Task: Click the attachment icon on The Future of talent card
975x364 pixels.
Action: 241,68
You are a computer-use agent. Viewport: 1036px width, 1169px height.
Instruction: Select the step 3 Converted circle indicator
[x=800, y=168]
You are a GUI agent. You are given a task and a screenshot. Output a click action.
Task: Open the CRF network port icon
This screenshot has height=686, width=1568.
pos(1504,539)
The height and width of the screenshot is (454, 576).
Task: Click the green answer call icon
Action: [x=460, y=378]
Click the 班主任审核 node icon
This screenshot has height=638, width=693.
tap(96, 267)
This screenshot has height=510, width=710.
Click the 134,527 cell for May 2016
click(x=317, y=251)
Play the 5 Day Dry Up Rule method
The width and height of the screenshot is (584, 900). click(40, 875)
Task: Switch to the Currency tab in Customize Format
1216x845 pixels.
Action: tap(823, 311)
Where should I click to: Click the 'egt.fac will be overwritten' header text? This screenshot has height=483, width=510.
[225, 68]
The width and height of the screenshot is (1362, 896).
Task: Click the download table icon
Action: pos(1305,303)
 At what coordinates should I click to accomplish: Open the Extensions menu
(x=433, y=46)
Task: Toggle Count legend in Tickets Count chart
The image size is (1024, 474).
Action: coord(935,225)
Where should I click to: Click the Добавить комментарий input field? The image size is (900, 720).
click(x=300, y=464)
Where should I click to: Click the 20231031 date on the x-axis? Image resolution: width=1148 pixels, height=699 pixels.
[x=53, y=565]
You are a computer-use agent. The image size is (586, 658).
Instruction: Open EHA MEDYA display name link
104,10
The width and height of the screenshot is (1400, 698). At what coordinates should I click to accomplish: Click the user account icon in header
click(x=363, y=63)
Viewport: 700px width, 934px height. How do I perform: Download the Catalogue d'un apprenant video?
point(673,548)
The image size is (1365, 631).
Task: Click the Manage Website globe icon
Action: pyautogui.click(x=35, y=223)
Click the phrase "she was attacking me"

## TASK:
Look through the records and copy every line that has the word "computer".

## EXERCISE ANSWER:
You are a computer-use agent. Viewport: 1036px width, 1169px height.
You are a computer-use agent. The image size is (586, 658).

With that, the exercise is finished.